* _LISTED ENTRIES_
----
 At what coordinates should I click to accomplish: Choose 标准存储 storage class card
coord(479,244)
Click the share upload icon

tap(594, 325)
----
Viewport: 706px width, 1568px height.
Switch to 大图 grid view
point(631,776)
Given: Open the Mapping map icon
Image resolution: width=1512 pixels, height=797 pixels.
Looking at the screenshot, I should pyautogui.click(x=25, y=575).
----
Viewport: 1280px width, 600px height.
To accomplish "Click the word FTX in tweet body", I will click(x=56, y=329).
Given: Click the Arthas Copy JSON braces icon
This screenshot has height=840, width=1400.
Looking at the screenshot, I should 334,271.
----
State how many lines in the entries above include the word "Given"; reply with the number alone.

* _EXPECTED ANSWER_
2